The draft will make the NHL the first sports entity to hold an event at this unique, 18,600-seat venue, making this always-exciting event the first of its kind. It sounds like it’ll also be the last of its kind, too, however — the 2024 draft is likely to be the final year we’ll see all 32 teams gathered together for the major event. Beginning in 2025, the annual draft is reportedly taking on a decentralized format, with teams participating remotely from their own in-market facilities like we see in the NFL.
"I think it'll be pretty dramatic," NHL commissioner Gary Bettman said in December of the Sphere-hosted event coming up on June 28-29.
Let’s hope so.
Let the Macklin Celebrini celebration begin
OK, so the hype around 2024’s prospective first overall pick, forward Macklin Celebrini, is already well underway — that’s bound to happen when you’ve got a Canadian kid with a killer nose for the net penned into that first-overall slot long before the puck drops on his draft year.
But it’s time to turn up the volume. The excitement around the Vancouver-born prospect has been getting louder since the 17-year-old hit the ice for Team Canada’s first game at the world junior championship in Sweden. It’s helped that he scored the eventual game-winner in the team’s first contest, tallied a team-leading five points in its second, and has four goals and eight points through four games so far. The Boston University freshman leads his college squad — the second-ranked program in the nation, behind Boston College — with 25 points in 15 games. Safe to say, the Terriers will have a lot more spectators down the stretch.
Arizona’s home arena situation could (finally) find a resolution
Yes, the Coyotes’ home-ice situation enters another year unresolved. But according to the latest reports, 2024 could finally be the year this long and arduous saga gets sorted out.

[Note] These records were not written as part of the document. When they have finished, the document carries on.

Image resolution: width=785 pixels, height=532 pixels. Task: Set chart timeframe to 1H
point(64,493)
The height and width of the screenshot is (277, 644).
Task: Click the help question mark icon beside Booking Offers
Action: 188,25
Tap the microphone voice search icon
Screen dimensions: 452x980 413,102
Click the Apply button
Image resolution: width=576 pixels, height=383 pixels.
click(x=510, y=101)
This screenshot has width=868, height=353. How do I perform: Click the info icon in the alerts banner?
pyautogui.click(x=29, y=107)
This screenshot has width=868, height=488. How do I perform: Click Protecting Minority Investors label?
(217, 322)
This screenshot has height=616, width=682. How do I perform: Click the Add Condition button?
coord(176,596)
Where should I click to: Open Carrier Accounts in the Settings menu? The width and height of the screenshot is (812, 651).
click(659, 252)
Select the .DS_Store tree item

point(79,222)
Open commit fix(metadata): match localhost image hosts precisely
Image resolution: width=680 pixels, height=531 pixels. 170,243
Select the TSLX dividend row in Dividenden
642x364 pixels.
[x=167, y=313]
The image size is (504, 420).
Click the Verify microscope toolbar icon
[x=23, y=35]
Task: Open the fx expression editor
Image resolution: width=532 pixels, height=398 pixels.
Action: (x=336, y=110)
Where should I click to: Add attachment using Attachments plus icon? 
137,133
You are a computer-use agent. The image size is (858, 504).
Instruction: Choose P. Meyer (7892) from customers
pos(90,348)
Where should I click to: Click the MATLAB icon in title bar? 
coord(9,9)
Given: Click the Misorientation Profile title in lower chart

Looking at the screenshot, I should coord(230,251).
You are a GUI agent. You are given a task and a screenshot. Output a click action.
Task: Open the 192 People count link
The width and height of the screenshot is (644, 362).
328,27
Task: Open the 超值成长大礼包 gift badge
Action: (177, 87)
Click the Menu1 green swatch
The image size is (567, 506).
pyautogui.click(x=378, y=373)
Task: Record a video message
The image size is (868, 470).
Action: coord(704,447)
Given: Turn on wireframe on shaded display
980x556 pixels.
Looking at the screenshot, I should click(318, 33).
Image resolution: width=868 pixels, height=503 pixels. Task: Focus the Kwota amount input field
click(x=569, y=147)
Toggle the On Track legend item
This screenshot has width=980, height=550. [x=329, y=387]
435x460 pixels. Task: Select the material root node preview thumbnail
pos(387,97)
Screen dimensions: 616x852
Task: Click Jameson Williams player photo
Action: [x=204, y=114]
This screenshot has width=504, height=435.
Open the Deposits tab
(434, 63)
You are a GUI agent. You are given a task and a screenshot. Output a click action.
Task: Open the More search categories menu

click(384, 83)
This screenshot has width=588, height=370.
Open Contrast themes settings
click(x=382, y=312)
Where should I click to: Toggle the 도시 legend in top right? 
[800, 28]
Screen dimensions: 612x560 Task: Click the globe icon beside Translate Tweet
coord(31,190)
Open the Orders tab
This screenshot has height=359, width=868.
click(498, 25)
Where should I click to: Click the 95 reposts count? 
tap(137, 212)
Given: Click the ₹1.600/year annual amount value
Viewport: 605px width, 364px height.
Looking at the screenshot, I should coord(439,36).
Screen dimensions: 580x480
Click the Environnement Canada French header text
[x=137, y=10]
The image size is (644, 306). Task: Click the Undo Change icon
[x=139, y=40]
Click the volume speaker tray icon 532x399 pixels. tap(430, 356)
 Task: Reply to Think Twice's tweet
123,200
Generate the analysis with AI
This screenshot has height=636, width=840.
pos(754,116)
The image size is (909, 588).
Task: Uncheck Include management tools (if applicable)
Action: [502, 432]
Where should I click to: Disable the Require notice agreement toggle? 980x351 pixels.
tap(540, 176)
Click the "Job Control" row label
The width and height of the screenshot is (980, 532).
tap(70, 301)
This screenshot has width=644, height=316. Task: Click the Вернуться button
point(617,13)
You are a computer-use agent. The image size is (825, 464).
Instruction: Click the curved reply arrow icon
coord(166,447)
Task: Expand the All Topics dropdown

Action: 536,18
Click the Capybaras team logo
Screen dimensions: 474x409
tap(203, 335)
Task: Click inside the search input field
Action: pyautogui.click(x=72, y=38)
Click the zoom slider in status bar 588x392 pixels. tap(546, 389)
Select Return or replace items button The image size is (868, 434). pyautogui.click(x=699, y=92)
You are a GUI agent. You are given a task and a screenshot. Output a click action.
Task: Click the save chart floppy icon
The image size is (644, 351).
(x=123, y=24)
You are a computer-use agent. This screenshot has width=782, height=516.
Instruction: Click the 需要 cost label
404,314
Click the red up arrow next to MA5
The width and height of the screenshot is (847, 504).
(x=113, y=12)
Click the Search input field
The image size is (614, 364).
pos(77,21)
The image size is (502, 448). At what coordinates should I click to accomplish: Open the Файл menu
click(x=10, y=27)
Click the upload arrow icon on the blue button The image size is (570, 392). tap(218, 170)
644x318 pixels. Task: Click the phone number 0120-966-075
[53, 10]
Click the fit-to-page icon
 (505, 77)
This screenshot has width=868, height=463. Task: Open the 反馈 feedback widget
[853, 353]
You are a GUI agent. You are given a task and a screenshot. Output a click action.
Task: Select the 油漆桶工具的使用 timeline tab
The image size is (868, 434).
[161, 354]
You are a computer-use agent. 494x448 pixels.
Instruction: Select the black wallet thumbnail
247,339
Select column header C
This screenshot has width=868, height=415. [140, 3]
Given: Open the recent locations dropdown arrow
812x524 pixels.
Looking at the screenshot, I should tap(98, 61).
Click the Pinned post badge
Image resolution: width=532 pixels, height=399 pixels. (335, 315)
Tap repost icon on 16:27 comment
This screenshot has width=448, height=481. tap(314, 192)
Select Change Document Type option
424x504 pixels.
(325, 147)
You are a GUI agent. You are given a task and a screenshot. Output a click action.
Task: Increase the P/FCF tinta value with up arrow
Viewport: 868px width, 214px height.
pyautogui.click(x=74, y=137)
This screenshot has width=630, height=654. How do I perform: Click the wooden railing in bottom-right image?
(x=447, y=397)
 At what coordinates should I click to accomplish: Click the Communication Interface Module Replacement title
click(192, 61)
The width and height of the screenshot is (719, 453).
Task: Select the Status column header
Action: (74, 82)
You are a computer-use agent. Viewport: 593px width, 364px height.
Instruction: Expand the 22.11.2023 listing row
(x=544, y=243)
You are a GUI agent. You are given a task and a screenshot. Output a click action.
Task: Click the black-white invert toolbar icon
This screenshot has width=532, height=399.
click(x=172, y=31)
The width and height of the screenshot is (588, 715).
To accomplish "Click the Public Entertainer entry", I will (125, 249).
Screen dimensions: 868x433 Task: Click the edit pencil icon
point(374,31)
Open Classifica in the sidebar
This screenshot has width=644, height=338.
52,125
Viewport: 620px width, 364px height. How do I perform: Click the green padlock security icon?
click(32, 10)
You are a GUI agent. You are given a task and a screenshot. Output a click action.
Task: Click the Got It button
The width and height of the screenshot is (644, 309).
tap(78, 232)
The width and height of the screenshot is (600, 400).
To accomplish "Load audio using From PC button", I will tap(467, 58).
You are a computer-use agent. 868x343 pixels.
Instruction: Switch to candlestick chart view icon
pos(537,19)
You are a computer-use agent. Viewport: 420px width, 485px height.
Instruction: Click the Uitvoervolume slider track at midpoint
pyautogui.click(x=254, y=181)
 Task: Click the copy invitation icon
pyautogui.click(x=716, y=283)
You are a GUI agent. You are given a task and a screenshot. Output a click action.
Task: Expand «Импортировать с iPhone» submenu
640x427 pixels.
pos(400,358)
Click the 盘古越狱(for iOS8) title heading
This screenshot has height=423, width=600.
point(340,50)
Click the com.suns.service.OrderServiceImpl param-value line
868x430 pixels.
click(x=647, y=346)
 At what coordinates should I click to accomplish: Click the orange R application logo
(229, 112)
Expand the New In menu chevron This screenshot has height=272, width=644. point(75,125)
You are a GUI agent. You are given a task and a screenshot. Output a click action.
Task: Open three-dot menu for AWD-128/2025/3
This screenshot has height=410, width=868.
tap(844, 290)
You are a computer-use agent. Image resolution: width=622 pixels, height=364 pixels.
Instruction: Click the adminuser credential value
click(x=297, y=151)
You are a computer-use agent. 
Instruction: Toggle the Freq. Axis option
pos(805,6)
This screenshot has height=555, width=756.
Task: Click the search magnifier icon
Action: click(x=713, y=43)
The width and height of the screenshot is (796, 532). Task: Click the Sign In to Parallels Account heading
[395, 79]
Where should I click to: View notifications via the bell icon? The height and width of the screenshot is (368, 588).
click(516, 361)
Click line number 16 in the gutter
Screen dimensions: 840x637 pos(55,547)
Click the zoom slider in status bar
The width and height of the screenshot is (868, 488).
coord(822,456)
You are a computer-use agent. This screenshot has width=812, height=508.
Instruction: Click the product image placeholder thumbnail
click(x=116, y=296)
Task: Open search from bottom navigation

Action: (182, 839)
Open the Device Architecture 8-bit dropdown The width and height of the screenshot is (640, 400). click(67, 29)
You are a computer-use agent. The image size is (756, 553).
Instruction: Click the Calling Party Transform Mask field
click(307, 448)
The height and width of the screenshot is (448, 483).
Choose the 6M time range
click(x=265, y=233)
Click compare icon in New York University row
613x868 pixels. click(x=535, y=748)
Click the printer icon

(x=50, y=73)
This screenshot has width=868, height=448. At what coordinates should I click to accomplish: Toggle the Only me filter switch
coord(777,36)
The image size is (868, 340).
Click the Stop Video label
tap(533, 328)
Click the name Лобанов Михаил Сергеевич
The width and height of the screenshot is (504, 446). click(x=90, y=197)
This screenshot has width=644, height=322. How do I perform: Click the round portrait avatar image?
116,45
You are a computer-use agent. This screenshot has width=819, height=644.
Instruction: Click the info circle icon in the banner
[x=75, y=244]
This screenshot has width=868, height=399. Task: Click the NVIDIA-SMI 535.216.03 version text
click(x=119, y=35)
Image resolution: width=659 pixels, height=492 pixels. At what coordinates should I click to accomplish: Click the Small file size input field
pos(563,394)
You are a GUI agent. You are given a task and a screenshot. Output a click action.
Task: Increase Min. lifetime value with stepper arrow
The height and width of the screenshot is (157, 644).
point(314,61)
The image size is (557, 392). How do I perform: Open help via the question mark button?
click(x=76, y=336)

As reported by Coyotes writer Craig Morgan in December, the franchise has selected a parcel of land for a new rink complex in northeast Phoenix.
Morgan also wrote that both the NHLPA and the league’s board of governors wants this arena issue resolved “by the end of the 2023-24 NHL season.”
After slow start to the season, can Ovechkin heat up and keep chasing history?
With just seven goals to his name through 34 games this season, Alex Ovechkin hasn’t looked like his usual self to open up 2023-24 — he even went 14 games without a single goal, a streak that he finally, mercifully, snapped against Columbus just before the holiday break. The runner-up on the NHL’s all-time goal-scoring list currently sits at 829 on his career — that’s 65 shy of the mark set by Wayne Gretzky. Ovechkin scored in his final game of 2023, and if the Capitals captain can open the new year on a hot streak, we could be preparing for history this time next year.